Le Capitole de Toulouse reprend en ouverture de saison Thaïs, l’opéra de Jules Massenet, dans une mise en scène de Stefano Poda (Teatro Regio de Turin, 2008) et avec une direction d’Hervé Niquet. L’ouvrage est certes moins souvent programmé que Manon ou Werther, mais on peut assez régulièrement en noter des reprises marquantes. Pour s’en tenir au Capitole, on peut rappeler la mise en scène de Nicolas Joël et Hubert Monloup en 1988, une production dans laquelle s’illustrèrent Karen Huffstodt et Alain Fondary. Ce dernier venait à la suite d’une lignée de chanteurs français de l’après-guerre longtemps spécialistes du rôle d’Athanaël comme Michel Dens (qui l’a interprété à Toulouse), Michel Roux (avec Léontyne Price en 1959 à Chicago), Ernest Blanc ou Robert Massard, toujours parmi nous après avoir fêté récemment et médiatiquement ses 100 ans. C’est sous les applaudissements que le public du dimanche 28 septembre a salué sa présence à la représentation d’un opéra qu’il a enregistré à deux reprises. Ils ont encore de brillants successeurs avec par exemple Ludovic Tézier, Athanaël à Monte-Carlo au côté de Marina Rebeka en 2021.
Thaïs est à la conjonction d’une époque, d’une écriture et d’une partition. Thaïs composée sur un livret de Louis Gallet a été créée en 1894 à l’Opéra, puis repris en 1998 dans une version révisée. Dans les dernières années du siècle la vie lyrique ne se relâche pas.
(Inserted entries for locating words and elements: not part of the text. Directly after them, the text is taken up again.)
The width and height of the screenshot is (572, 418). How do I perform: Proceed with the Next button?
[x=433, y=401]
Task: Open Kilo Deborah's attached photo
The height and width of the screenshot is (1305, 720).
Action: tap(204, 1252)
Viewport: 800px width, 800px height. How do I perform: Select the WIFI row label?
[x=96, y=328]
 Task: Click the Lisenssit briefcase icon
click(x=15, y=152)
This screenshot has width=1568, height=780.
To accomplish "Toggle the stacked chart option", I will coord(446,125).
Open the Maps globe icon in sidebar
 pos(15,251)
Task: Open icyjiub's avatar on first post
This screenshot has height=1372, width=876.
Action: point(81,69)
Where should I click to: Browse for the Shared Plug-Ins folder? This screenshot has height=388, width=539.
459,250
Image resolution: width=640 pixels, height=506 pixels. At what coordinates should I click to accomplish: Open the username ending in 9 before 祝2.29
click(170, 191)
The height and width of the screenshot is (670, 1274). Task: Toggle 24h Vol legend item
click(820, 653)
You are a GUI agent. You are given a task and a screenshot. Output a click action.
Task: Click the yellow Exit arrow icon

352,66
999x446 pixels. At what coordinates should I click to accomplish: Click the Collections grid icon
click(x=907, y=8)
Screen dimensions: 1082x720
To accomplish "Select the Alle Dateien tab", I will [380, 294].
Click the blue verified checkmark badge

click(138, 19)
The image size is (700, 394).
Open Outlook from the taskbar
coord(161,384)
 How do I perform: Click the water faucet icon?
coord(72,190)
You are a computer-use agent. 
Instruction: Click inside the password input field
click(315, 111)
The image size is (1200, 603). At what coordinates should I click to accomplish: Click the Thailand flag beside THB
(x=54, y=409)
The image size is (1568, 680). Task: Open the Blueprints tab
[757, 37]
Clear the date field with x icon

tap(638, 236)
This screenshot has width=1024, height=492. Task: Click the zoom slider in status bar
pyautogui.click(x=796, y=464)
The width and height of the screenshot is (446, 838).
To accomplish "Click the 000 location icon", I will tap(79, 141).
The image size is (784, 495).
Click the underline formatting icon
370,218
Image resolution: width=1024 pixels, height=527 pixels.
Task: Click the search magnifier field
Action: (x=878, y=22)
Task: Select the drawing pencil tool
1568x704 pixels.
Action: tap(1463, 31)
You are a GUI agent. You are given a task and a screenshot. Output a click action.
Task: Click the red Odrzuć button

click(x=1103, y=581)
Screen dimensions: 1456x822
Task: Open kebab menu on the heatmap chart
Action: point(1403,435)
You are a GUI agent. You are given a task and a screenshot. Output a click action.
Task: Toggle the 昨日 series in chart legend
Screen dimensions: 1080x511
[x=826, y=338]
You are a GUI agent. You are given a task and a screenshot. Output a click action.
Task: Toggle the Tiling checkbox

Dans la décennie 1890-1900, Massenet donne Werther (1892), La Navarraise (1894), Sapho (1897), Cendrillon (1899). C’est aussi la décennie d’ouvrages naturalistes majeurs dont témoignent Le Rêve (1891) et l’Attaque du moulin (1893) d’Alfred Bruneau, avant Louise de Charpentier en 1900. Le vérisme lui-aussi s’annonce : Cavalleria Rusticana de Mascagni en 1892, Paillasse de Léoncavallo en 1894, la Vie de Bohême de Puccini en 1898, ces trois ouvrages donnés en traduction. Ajoutons Phryné de Saint-Saëns (1893), Fervaal de Vincent d’Indy (1897), L’Ȋle du rêve de Reynaldo Hahn en 1898, sans omettre Véronique de Messager (1898) et les Saltimbanques de Louis Ganne (1899).
Un opéra « Troisième République »
Anatole France est très célèbre à son époque et c’est de l’un de ses romans au titre éponyme qu’est tirée Thaïs. Le scepticisme de l’œuvre n’était pas a priori fait pour attirer l’attention de Massenet, « peintre de l’éternel féminin » selon Vuillermoz. Les dernières décennies du siècle recoupaient d’autres valeurs que les auteurs pouvaient infuser en gardant de l’œuvre littéraire ce qui leur convenait.
On en connaît la trame. Dans l’Égypte ancienne le moine cénobite Athanaël entend convertir à la religion chrétienne la courtisane Thaïs à l’origine de la vie dissolue qui règne à Alexandrie. Il convainc Thaïs, éprise d’une forme d’éternité, de le suivre dans un monastère. Le prêtre connaît un retour de flamme amoureux pour celle qu’il avait connue dans sa jeunesse, pendant que la novice aspire sincèrement à une vie de recluse. Athanaël extériorise et proclame son amour pour Thaïs au moment où cette dernière s’éteint d’épuisement à ses pieds.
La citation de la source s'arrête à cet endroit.